La Gazette

des Comores

Pénurie d’eau / L’eau se fait rare dans la capitale

Pénurie d’eau / L’eau se fait rare dans la capitale © : HZK-LGDC

Depuis plusieurs semaines, des citadins prennent d'assaut les bornes fontaines des zones périphériques de la capitale à la recherche d’eau, denrée rare ces derniers temps. Malgré les efforts de la Ma-mwe, la distribution de l’eau potable reste non effective dans les foyers.


Ces derniers temps, tôt le matin, les rares fontaines de la capitale sont prises d'assaut par hommes et femmes, munis de jerricanes. Dans certains quartiers, l'on se plaint de la pénurie d'eau. 3 voir 4 jours peuvent s'écouler sans qu'aucune goutte ne coule des robinets des foyers. A l'origine de cette crise, une pompe défaillante à la station de Pompage de Vouvouni. Contacté par La Gazette des Comores, le directeur général avait affirmé avoir résolu ce problème. Mais la situation reste inchangée. « Moi j’habite à Zilimadjou. Avant, j'avais de l’eau toute la journée. Mais ces dernières semaines, c'est devenu compliqué. Des fois, je suis même obligé de me rendre jusqu'à la fontaine du quartier Mdjivurize pour puiser de l’eau... », regrette Abdillah Youssouf.

 

La société en charge de la distribution de l’eau travaille pourtant "d'arrache pied pour résoudre cette épineuse question" qui paralyse des familles entières. « Je rêve de matins où je n'aurai pas à me bousculer avec mon voisin pour un seau d’eau..., confie Athoumani Soulé, qui habite dans le quartier Mdjivurize. Heureusement, notre borne fontaine est toujours alimentée par la réserve d'eau de Pangadjou. Mais en général le matin, c’est très difficile de s'approvisionner en eau tant les gens se bousculent». Une situation que tous déplorent car dit-il, au-delà de la gêne, il y a "l'image de la capitale qui du coup est écornée".


Fatima Bacar, cuisinière chez Nassib vit très mal cette situation. « Cette situation me prive de beaucoup de choses... l'eau c'est vital donc forcément, quand on en manque, on est paralysé », se plaint la jeune femme qui réside au quartier Hamramba. « Ça impacte aussi sur mon travail car parfois, j'arrive en retard; le temps de charger les seaux, etc. ».

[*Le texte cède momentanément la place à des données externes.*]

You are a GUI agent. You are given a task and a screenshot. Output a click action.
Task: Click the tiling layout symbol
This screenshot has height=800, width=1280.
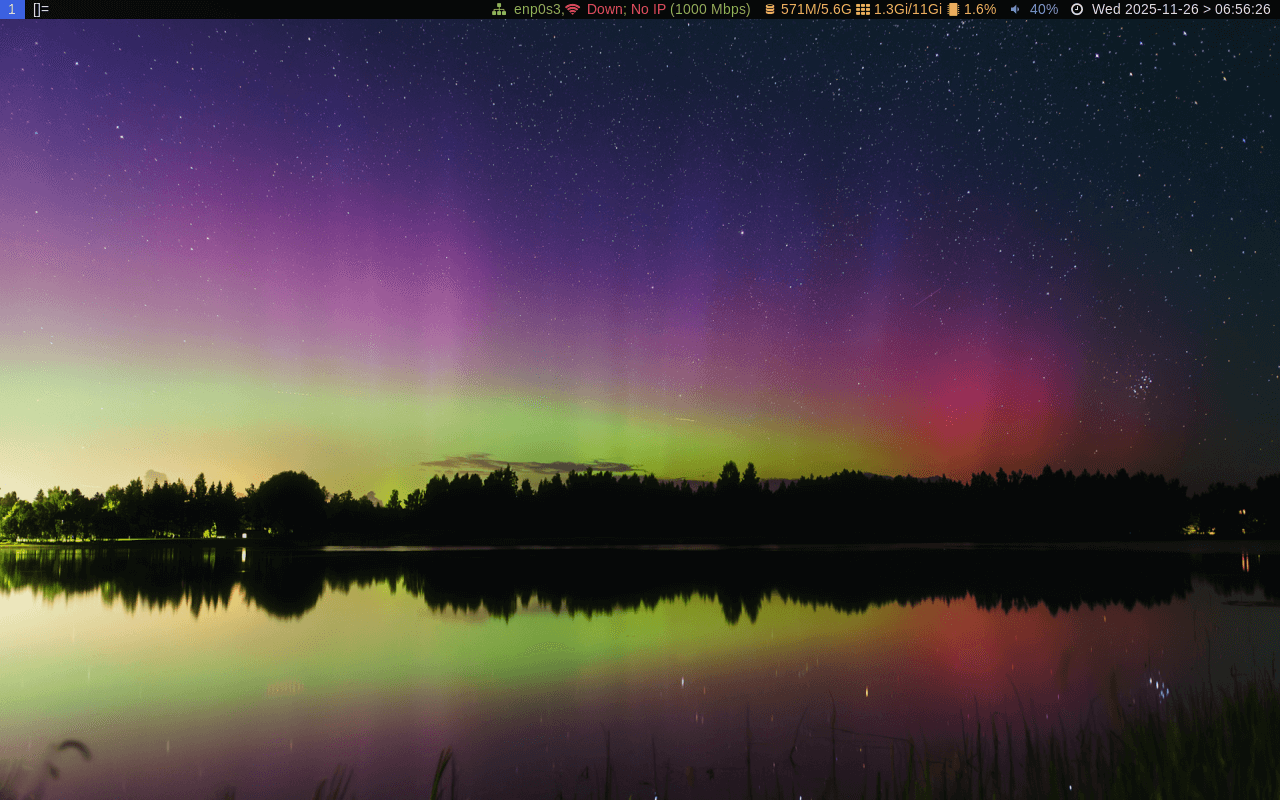[x=41, y=9]
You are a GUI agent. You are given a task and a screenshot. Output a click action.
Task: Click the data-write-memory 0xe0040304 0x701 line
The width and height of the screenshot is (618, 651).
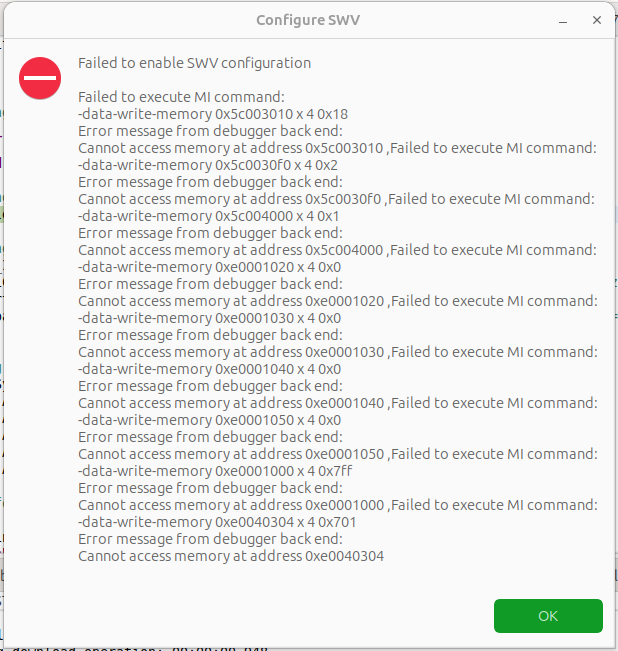(x=216, y=522)
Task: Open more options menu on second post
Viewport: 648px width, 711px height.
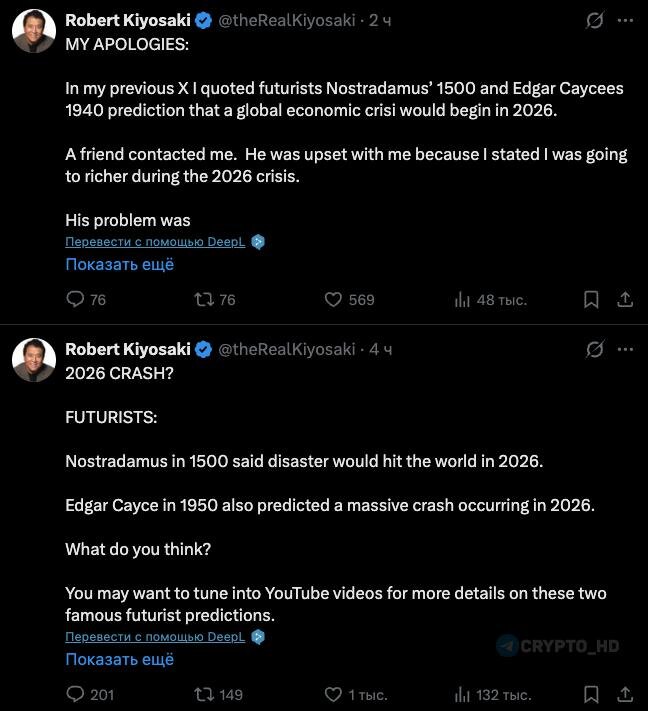Action: (x=625, y=349)
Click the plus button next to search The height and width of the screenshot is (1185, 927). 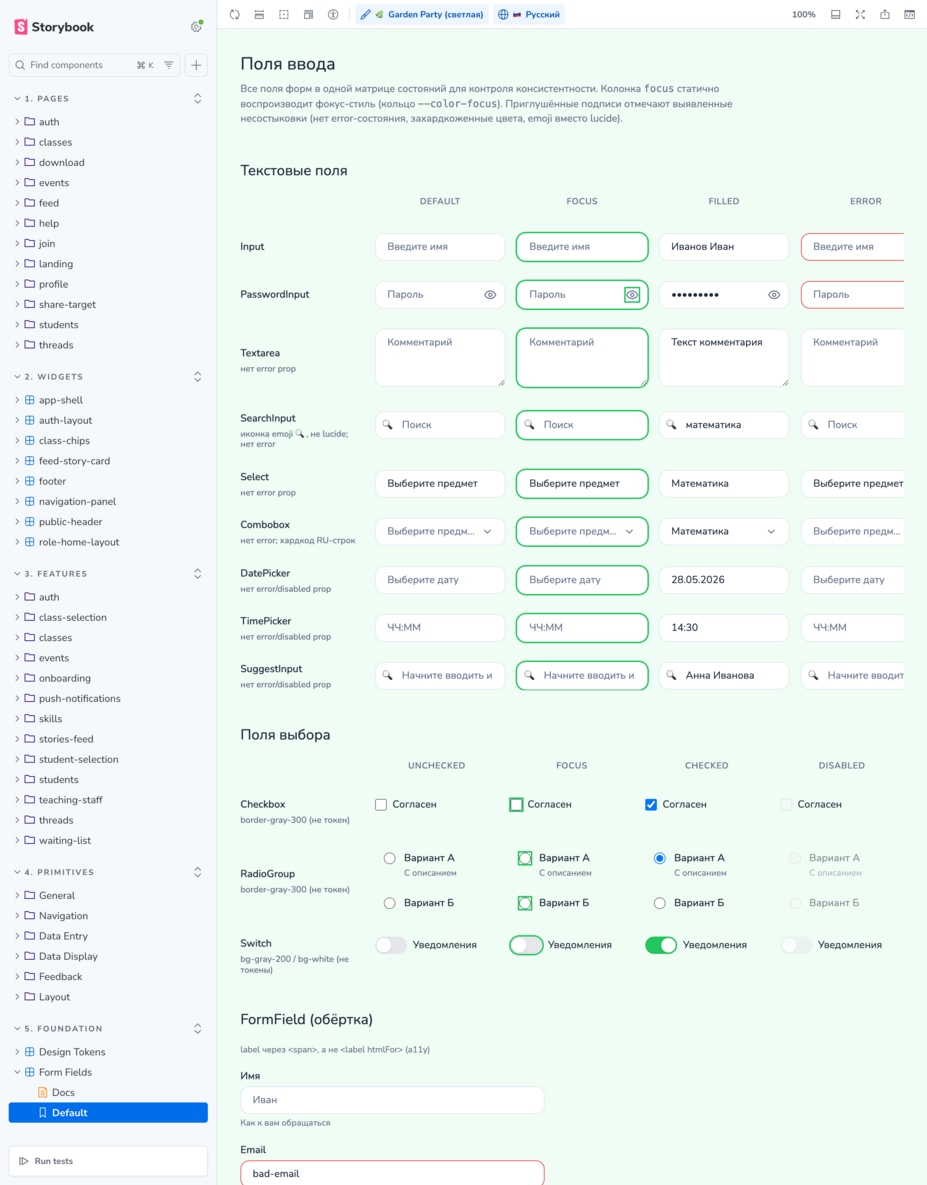point(196,65)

Pour pallier à ce problème, certains citadins n'hésitent pas à vendre des jerricanes d'eau directement aux foyers. Said Ali est de ceux-là. Rencontré dans un quartier de la capitale, il revient sur son business. D’après lui, la Mamwe leur facture sévèrement "selon le nombre de bidons d'eau chargés" au château de Vouvouni Bambao. « La Mamwe considère que cette vente nous favorise. Certes oui, mais elle a oublié le nombre de personnes qu’on sauve et dépanne en agissant ainsi ». Un raccourci que la Ma-Mwe apprécie moyennement. La société s'attèle dit-on à pallier au problème. En attendant, les foyers se débrouillent comme ils peuvent.